The Triumphant Return of Gold Bulls, Dollar Bears
Conventional wisdom is that the dollar will collapse and gold will skyrocket.
Without question, gold has been a relative outperformer this year versus equities and virtually all commodities. The only thing gold has not outperformed is the U.S. dollar and Treasuries. Year-to-date, spot gold is down about 14% while the U.S. dollar has risen 14%. However, it appears that once again it is time for gold bulls and dollar bears to garner some spotlight and attention.
The relationship of gold to the dollar is important in either the bullish or bearish case. Below is a long-term quarterly chart of the U.S. Dollar Index Spot showing a TD-Sequential Buy Setup. (For a brief primer on DeMark TD-Sequential, check this article out.) Shorter time frames suggest the dollar should move lower, but lower within the context of the longer-term dollar bull market that should begin later in 2009.
Below is the quarterly chart of the Dollar Index Spot.
CLICK TO ENLARGE
This large rally was preceded by a perfected TD-Sequential buy setup.
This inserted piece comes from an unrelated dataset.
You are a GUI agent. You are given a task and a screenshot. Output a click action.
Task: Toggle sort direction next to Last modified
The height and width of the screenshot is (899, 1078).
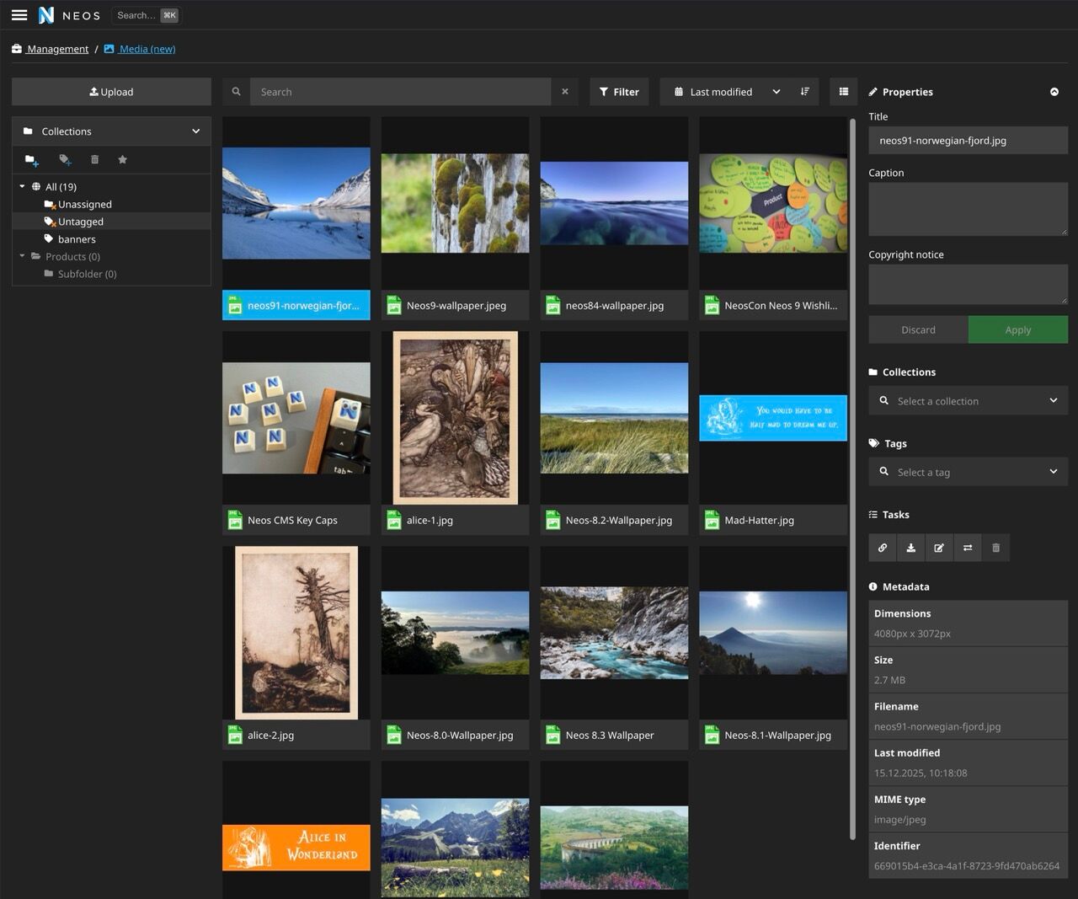click(805, 92)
The dashed green line that is at 90.4 on the chart is the TDST up line, which tends to act as resistance.
In order to qualify a breakout of that level, which would indicate a trend change, we need lower prices. Yes, counterintuitive as that is, we need the next quarter's bar to close below this bar. Then, if we get a move through that TDST level that would signify an important longer-term context change.
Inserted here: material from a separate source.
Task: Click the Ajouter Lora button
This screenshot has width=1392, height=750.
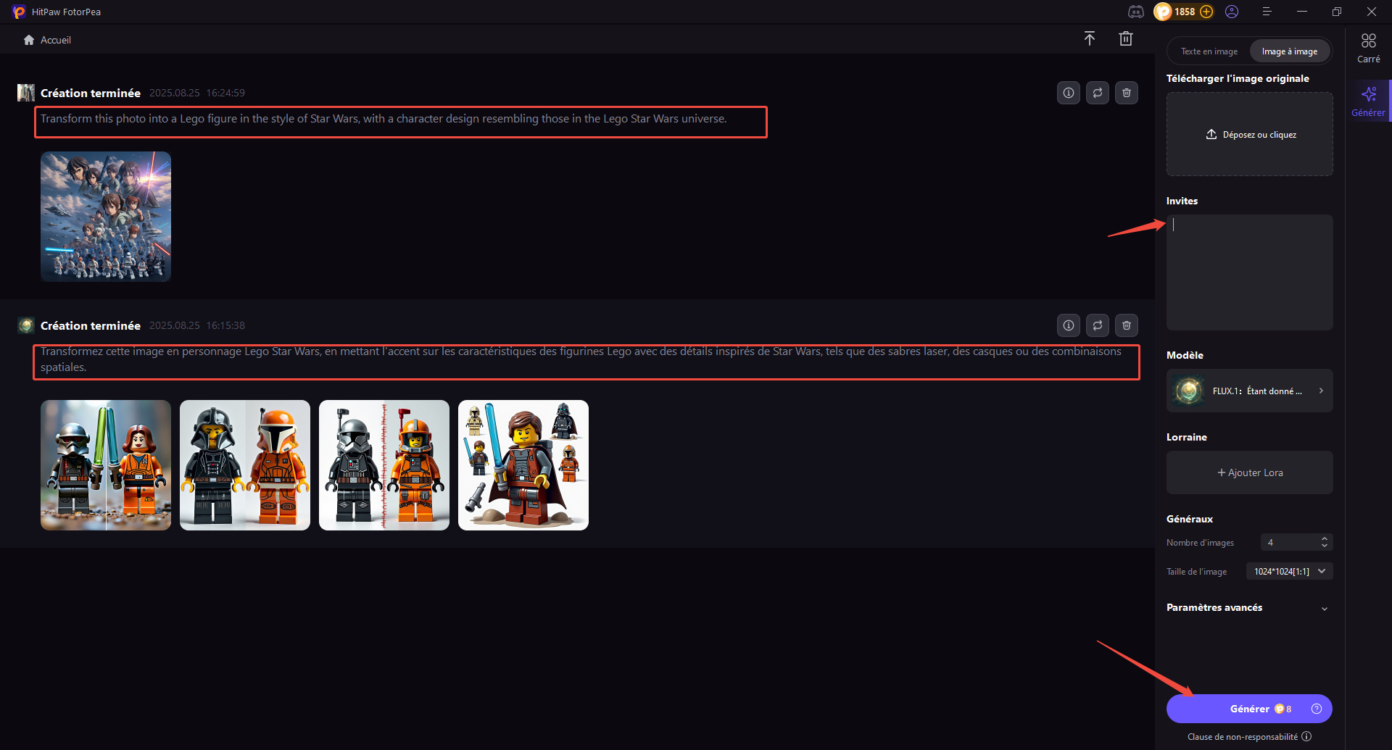Action: 1249,472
Why lower prices? In order to "qualify" an upside breakout, the bar on the chart prior to the breakout must close lower than the bar that proceeds it. Why? think about it in psychological terms. Breakouts fail when too many people anticipate the breakout, trying to buy and position themselves ahead of it. That depletes the pool of available buyers to perpetuate the price movement once the breakout level is triggered. By closing lower on the bar that proceeds the breakout, the market psychology is suggesting that it is unexpected. In the case of breakouts or breakdowns, surprise is our ally.
Gold Poised for New Run?
Gold is positioned similarly to the U.S. Dollar Index Spot... only from the opposite end of the spectrum. Below is the quarterly chart of Gold Spot.
CLICK HERE TO ENLARGE
Note the TD-Sequential sell signal from Q2 2008, and confirming price flip.
The bottom line is that there is some accumulating evidence on short-term time frames that we may be nearing a point where gold could rally into first half of 2009. After that, however, similar to the dollar and equities, I expect the second half of 2009 to yield (literally) to the longer-term deflationary trend that recently accelerated.
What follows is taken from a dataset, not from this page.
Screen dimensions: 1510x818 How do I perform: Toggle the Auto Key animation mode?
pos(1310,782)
What does that mean? Simply out, it means a temporary reprieve for the lower equities, lower commodities, higher dollar and higher bond prices we have seen for most of this year.
Understandably, there are those who maintain we are approaching an aggressively inflationary or perhaps even a hyperinflationary meltdown. The conventional wisdom is that the dollar will collapse and gold will skyrocket. This is entirely understandable.
Why? Because it is very difficult to psychologically accept the reversal of a long-standing trend. As humans we tend to overweight recent events and believe that what has most recently happened will continue to happen. What has happened most recently is that the dollar has already collapsed (by 40% since 2001) and that gold has already skyrocketed (up 240% over the same period).
But that was the last war. This is a new one.
As the saying goes, "Many shall be restored that are now fallen, and many shall fail that are now in honor."